Auf der Toilette kühlte ich mir meine Hand, die nach meinem Geschmack doch zu doll zugeschlagen hatte. Als ich hochschaute, sah ich Kim mit verzogener Miene und verschränkten Armen hinter mir im Spiegel stehen.
„Quatsch mich jetzt bloß nicht voll!“, ermahnte ich sie scharf und drehte meine Hand unter dem kalten Wasserstrahl. Ich hörte nur ein verächtliches Aufstöhnen.
„Mann jaaaaa, ich weiß, ich bin den Job los! Na und?“
„Ich sag doch gar nichts.“, erwiderte Kim in einem ruhigen Ton, der in meinen Ohren aber ein wenig Überheblichkeit mitschwingen ließ.
„Wie du schon so guckst, brauchst du auch gar nichts sagen. Und später auch nicht. Hab keinen Bock auf deine Leiher.“, fauchte ich sie an und sah, wie sie sich beleidigt umdrehte, ihre Nase dabei in die Höhe streckte und die Toilette verließ.
Genervt schaute ich mich im Spiegel an.
„Was die immer alle von mir wollen. Sara tu dies, Sara tu das, Sara laß das lieber. Boah, was mich das ankotzt! Sollen die doch mal vor ihrer eigenen Türe kehren.“, murmelte ich vor mich hin und bemerkte zu spät, daß hinter mir eine Frau aufgetaucht war, die kopfschüttelnd wartete, daß ich den Wasserhahn freigeben würde. Ich verdrehte die Augen, stellte das Wasser ab und schob mich an ihr vorbei. Mit noch tropfender Hand lief ich zum Tresen zurück, um meine Tasche zu holen. Es entging mir nicht, daß einige Gäste sich tuschelnd nach mir umdrehten. Als ich hinter den Tresen trat, kam Marie auf mich zu.
„Sara, nur eine Frage: Welchen Virus hast du auf deiner Festplatte?“ Sie hielt mich am Arm fest.
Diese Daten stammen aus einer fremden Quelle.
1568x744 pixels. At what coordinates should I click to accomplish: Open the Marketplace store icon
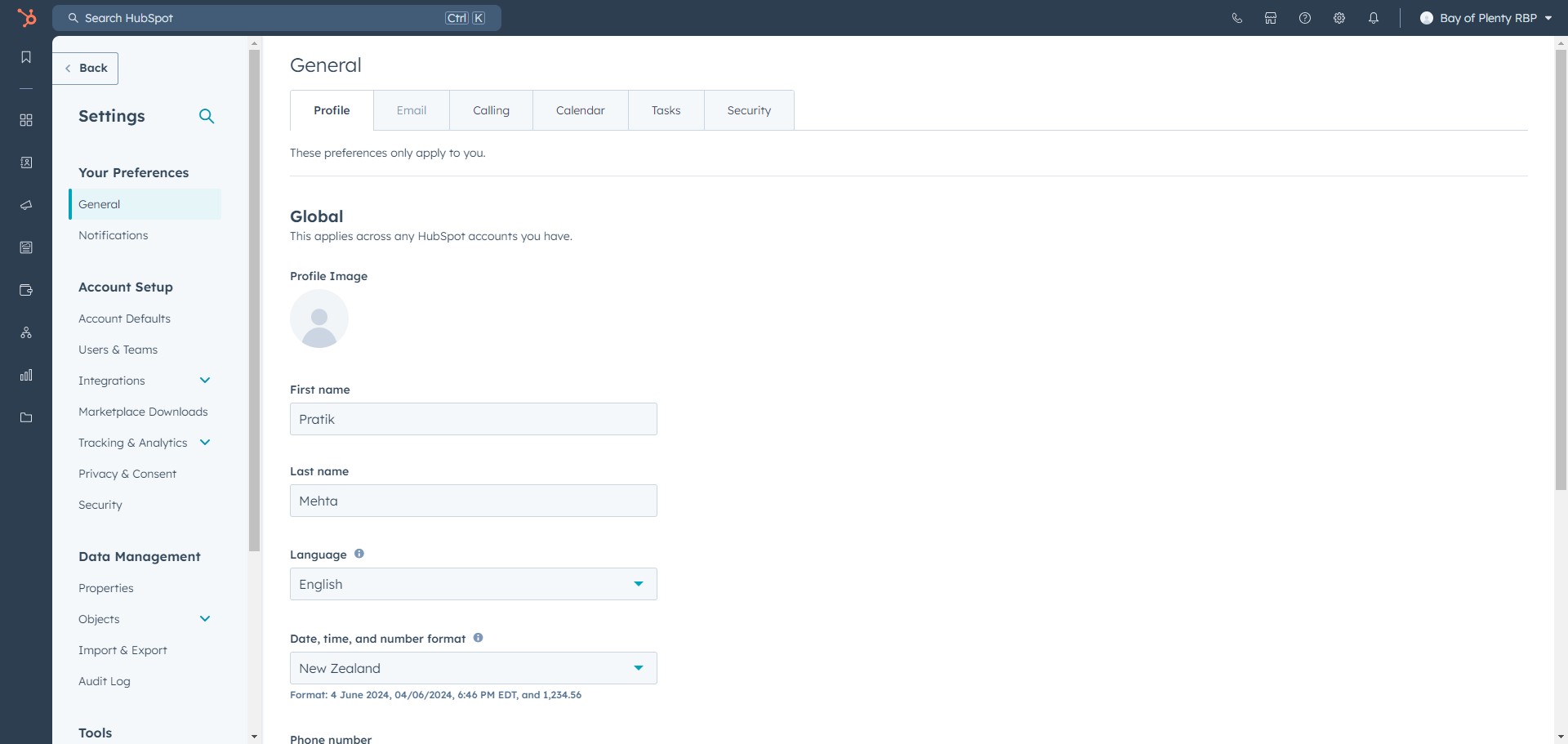(1270, 17)
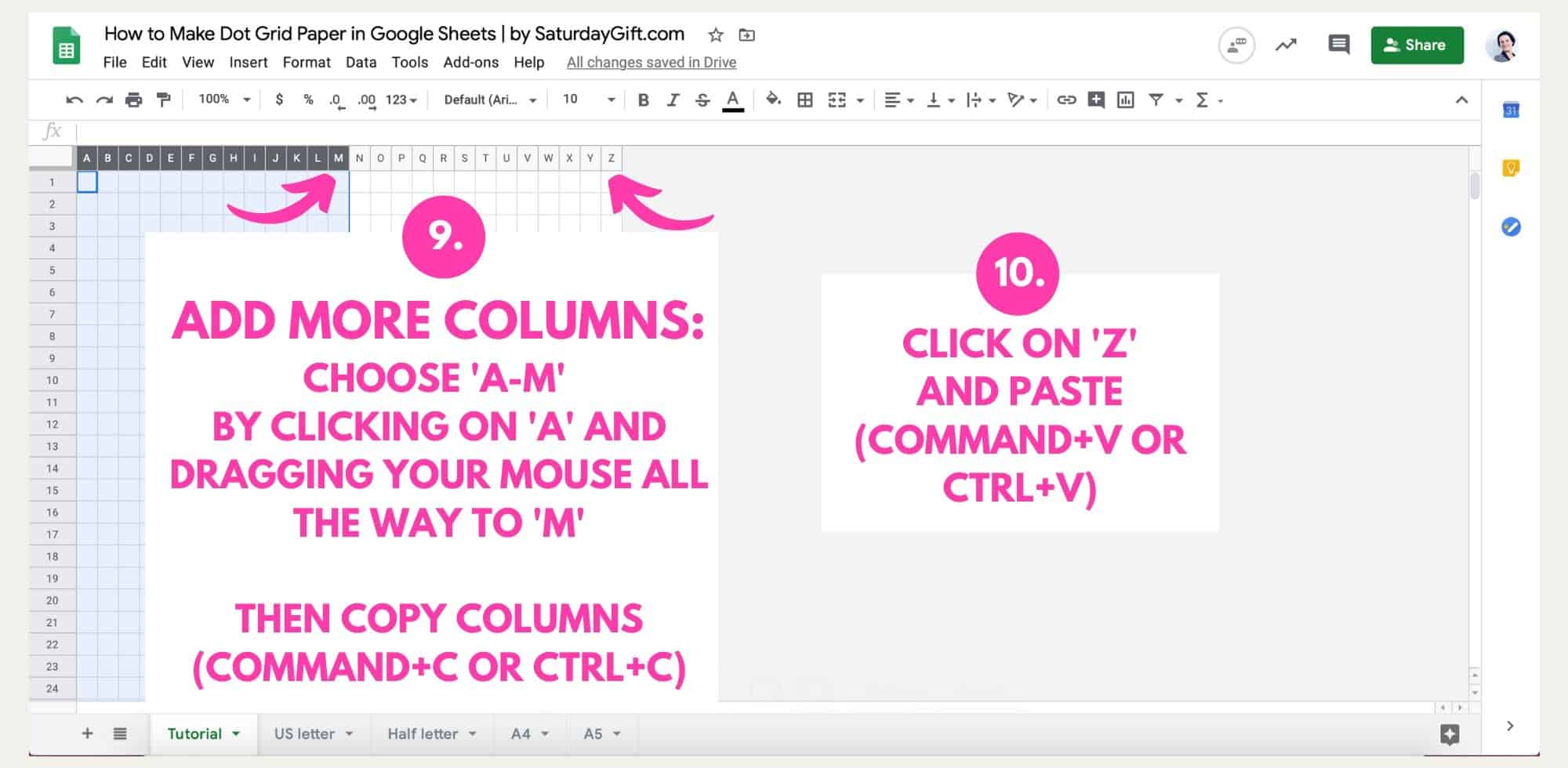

„Sei mir nicht böse, aber geh mir nicht auf den Keks! Geht mir doch nicht alle auf die Nerven!“ Ich brüllte den letzten Satz so laut, daß sich die Gäste, die am Tresen saßen umdrehten und uns mit offenen Mündern anglotzten. Maries Augen funkelten mich böse an. Sie sagte kein Wort. Statt dessen stieß sie meinen Arm, den sie immer noch festhielt, kräftig nach hinten und drehte sich auf dem Absatz um. Als wenn nichts gewesen wäre, bediente sie die Gäste weiter. Ich griff unter den Tresen, schnappte mir meine Tasche und wollte nur noch nach draußen. Ohne auf die Blicke der anderen zu achten, bahnte ich mir den Weg durch die Menge. Es war mir egal, wo Kim war, was aus dem Zwilling wurde und was aus meinem Job werden würde; ich wollte nur noch nach Hause. Sollten sie mir doch alle mal den Buckel runterrutschen!